Traitement limite pour les No Border: Silence de la justice après les violences policières de Strasbourg.

14.Sep.02 - «La police prétend qu'Ahmed a participé aux affrontements et qu'il s'est changé, mais c'est totalement faux, il est resté avec le même tee-shirt rayé.» Jérémie, un No Border Strasbourg, le sujet est pour ainsi dire tabou. Le directeur départemental de la sécurité publique, Jacques Signourel, a reçu l'ordre du ministère de l'Intérieur de pas s'exprimer sur les méthodes employées par ses services, en juillet, lors des manifestations No Border(lire encadré) et, fin août, contre les occupants de l'antenne de justice de Strasbourg. Tirs de flash-ball sur des manifestants, le 24 juillet, et tabassage de cinq militants, le 23 août, après que les policiers cagoulés du groupement d'intervention de la police nationale (GIPN) ont mis fin à l'occupation. Le parquet de Strasbourg garde le silence, et les militants, eux-mêmes, hésitent à parler. Ahmed Meguini, du Mouvement spontané – apparu lors de l'élection présidentielle –, a été condamné à huit mois de prison, dont trois ferme, le 21 août, pour des violences, qu'il conteste, contre un capitaine de police (Libération du 23/8/2002). Il a passé plus d'un mois à l'isolement, à la maison d'arrêt de Strasbourg.

○ ○ ○ ○

§ **Détails du problème**
D'après le texte sur les No Border de Strasbourg, quelle peine Ahmed Meguini a-t-il reçue le 21 août ?

§ **Données fournies**
○ ○ ○ ○

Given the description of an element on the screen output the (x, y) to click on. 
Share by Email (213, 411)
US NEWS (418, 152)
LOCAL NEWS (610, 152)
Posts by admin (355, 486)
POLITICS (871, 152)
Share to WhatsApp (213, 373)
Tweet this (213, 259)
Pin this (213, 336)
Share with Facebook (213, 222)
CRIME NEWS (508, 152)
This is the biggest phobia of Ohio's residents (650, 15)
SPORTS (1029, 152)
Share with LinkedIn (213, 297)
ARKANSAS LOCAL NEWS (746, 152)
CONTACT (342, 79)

○ ○ ○ ○

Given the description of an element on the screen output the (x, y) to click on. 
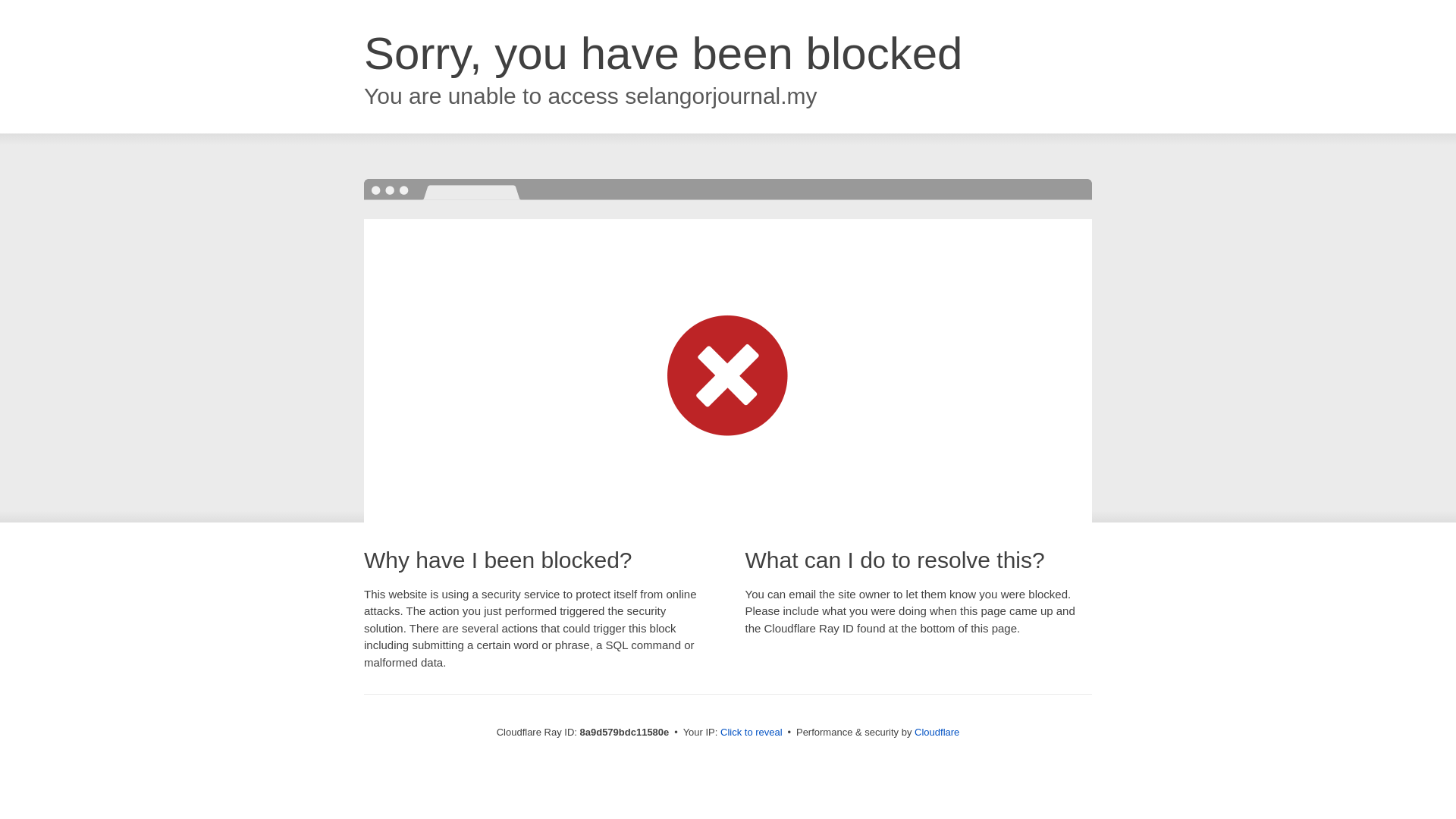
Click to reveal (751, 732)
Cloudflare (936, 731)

○ ○ ○ ○

§ **Réponse finale**
Huit mois de prison, dont trois ferme.